Re: enforce variable type checking?
Posted: Fri May 20, 2011 7:07 am
by jacque
It isn't that everything is converted to a string; it's that everything is a string. The engine then converts to whatever type it needs internally. It's pretty smart about that usually, but menuhistory must have been an oversight. The hilightedlines property does accept either empty or zero, and if you're using math, empty also converts to zero. It's legal to add 3 to empty.
You could bug report it I suppose. I never noticed the anomaly until you mentioned it.
Re: enforce variable type checking?
Posted: Fri May 20, 2011 5:32 pm
by mwieder
Well, I think "menuHistory is not an integer" is a reasonable response to trying to stuff a non-integer value into something that *requires* an integer value.

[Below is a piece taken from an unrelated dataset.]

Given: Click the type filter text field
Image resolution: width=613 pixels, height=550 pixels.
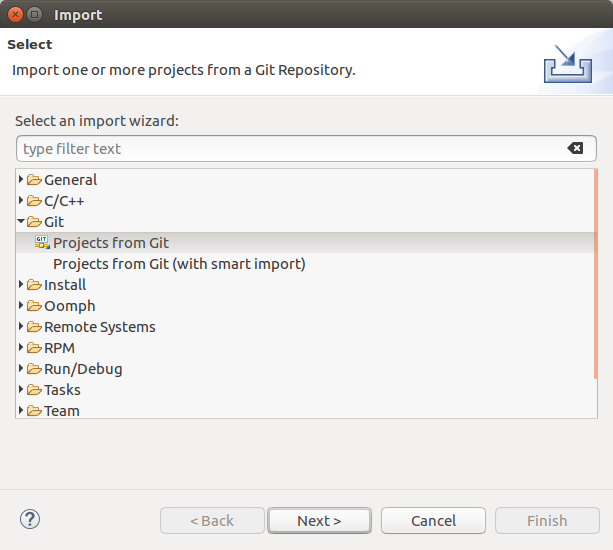Looking at the screenshot, I should tap(290, 149).
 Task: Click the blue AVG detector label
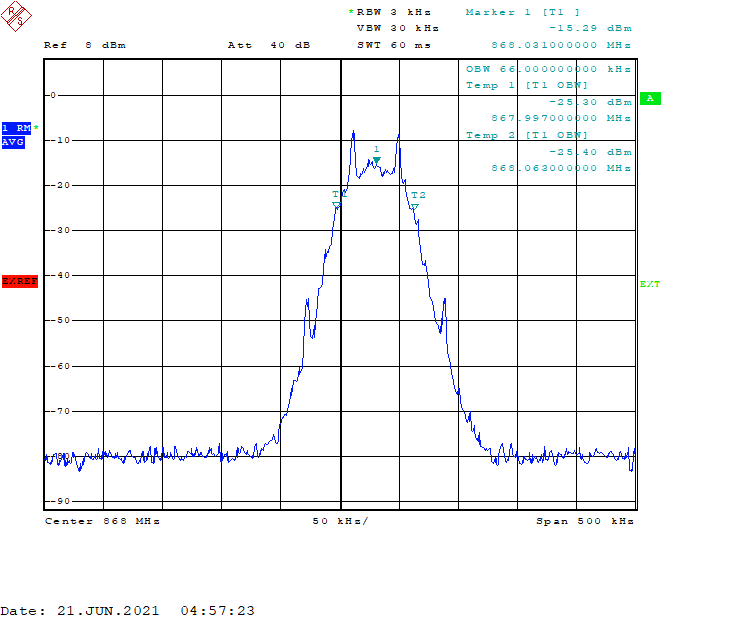[x=13, y=142]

Empty is an interesting special case, and you could well make a case for treating empty the same as zero here. But I like the fact that the engine tries to pinpoint exactly what the problem is - I wish we had a way to hook into this to use it ourselves instead of having to write lots of validation routines. Wouldn't it be simpler to say something like
function cube integer pValue
return pValue * pValue * pValue
end cube
instead of
function cube pValue
if pValue is not a number then
throw "not a number"
end if
if trunc(pValue) is not pValue then
throw "not an integer"
end if
return pValue * pValue * pValue
end cube
Re: enforce variable type checking?
Posted: Fri May 20, 2011 6:23 pm
by dunbarx
Hi.
Though I get your point, LC has always, in its verbose tradition, offered at least a direct path:
function cube integer pValue
if pValue is an integer then return pValue * pValue * pValue
end cube
So high level data typing is sort of part and parcel of the HC/LC paradigm. At both shallow and deep levels, I wouldn't trade that for anything.
Craig
Re: enforce variable type checking?
Posted: Fri May 20, 2011 8:02 pm
by mwieder
I wouldn't either. I wouldn't even *think* that. It would just be more efficient to be able to offload some of the error-checking onto the engine. That's why variable type-checking exists in other languages, not to make you do extra typing. You'll spend less time chasing after runtime bugs if the compiler won't let you insert them in the first place.
But you're right in that you can put your own type-checking in place at a higher level.